(Beginning of Text section)
Focus on American industrial sovereignty

The programme, called the Security and Resiliency Initiative, targets four key areas: supply chains and advanced manufacturing including critical minerals, pharmaceutical precursors and robotics; defence and aerospace technologies; energy independence; and frontier technologies such as artificial intelligence and quantum computing.

JP Morgan Chase Chairman and Chief Executive Officer Jamie Dimon stated that “the United States has become too dependent on unreliable sources for critical minerals, products and manufacturing,” pointing out that these dependencies pose a threat to national security. He added that the initiative aims to ensure access to life-saving medicines and strategic materials, while supporting energy infrastructure and advanced technologies.

Backing for high-capital mining projects

The bank intends to finance projects often avoided by traditional lenders due to commodity price volatility and regulatory uncertainty. Extraction and processing of critical minerals typically require substantial upfront investment before revenue is generated, which discourages conventional financing.

In 2024, the United States imported more than 50% of its supply for 31 out of 50 minerals considered critical, according to the US Geological Survey. China remains the dominant global processor of many of these materials, increasing supply chain risks and strengthening calls for domestic industrial relocation.

A response to global market imbalance

The price of battery-grade lithium carbonate delivered in the US (minimum 99.5% Li2CO3), assessed by Platts at $11,500/mt on October 10, remained stable day on day and rose compared to the previous week. This price reflects persistent strain on supply chains for battery components.
(End of Text section)
(Beginning of Dataset)
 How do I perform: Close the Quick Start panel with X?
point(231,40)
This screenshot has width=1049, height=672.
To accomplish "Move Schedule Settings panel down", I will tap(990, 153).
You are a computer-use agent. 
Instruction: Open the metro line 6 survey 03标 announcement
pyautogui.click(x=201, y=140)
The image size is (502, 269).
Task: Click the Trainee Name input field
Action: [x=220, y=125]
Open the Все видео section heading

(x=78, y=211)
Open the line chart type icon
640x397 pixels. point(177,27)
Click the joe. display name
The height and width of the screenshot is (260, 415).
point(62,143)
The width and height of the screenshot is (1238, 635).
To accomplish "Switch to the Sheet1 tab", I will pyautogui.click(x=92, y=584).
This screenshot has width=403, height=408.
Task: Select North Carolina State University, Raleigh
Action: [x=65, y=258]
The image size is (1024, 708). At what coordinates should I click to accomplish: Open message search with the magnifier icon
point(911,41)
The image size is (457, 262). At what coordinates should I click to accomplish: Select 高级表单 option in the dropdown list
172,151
(End of Dataset)
◆ To do
**A.** In the text on the Security and Resiliency Initiative, for how many of the 50 critical minerals did the United States import more than 50% of its supply in 2024?
**B.** From the text on the Security and Resiliency Initiative, write out the stretch from "In 2024, the" through "for battery components." word for word.

◆ Task-by-task solutions
**A.** 31

**B.**
In 2024, the United States imported more than 50% of its supply for 31 out of 50 minerals considered critical, according to the US Geological Survey. China remains the dominant global processor of many of these materials, increasing supply chain risks and strengthening calls for domestic industrial relocation.

A response to global market imbalance

The price of battery-grade lithium carbonate delivered in the US (minimum 99.5% Li2CO3), assessed by Platts at $11,500/mt on October 10, remained stable day on day and rose compared to the previous week. This price reflects persistent strain on supply chains for battery components.